Problem details: Retype, word for word, each line between the lines holding "The height and width of the screenshot is (559, 865)." and "This screenshot has width=1198, height=636.", inclusive, and leave the rest of the data alone.

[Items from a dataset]
*-*-*
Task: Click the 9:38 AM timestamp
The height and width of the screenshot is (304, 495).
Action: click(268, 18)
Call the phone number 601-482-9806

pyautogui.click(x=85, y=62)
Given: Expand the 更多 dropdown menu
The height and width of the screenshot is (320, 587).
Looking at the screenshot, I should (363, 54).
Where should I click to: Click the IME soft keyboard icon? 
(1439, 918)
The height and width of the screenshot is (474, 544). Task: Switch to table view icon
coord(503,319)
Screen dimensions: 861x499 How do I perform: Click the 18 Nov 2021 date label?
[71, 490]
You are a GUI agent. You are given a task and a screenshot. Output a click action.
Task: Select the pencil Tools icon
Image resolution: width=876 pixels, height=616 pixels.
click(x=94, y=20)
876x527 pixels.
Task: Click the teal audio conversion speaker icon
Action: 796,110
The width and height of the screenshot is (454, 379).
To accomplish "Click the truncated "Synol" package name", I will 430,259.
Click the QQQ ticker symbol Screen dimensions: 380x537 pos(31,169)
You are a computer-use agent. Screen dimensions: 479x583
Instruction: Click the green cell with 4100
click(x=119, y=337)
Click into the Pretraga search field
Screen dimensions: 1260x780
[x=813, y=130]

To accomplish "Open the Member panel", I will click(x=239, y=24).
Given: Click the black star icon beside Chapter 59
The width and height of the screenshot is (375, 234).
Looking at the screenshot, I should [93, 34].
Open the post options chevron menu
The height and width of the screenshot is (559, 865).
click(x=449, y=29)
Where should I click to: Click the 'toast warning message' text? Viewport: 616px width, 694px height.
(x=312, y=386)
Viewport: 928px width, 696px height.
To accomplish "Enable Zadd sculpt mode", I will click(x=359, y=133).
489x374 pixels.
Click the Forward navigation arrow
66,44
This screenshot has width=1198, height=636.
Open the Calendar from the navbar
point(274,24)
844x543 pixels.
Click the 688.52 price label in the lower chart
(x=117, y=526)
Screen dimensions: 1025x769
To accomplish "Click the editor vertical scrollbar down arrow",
*-*-*
Exercise solution:
The height and width of the screenshot is (559, 865).
click(x=449, y=29)
Where should I click to: Click the 'toast warning message' text? Viewport: 616px width, 694px height.
(x=312, y=386)
Viewport: 928px width, 696px height.
To accomplish "Enable Zadd sculpt mode", I will click(x=359, y=133).
489x374 pixels.
Click the Forward navigation arrow
66,44
This screenshot has width=1198, height=636.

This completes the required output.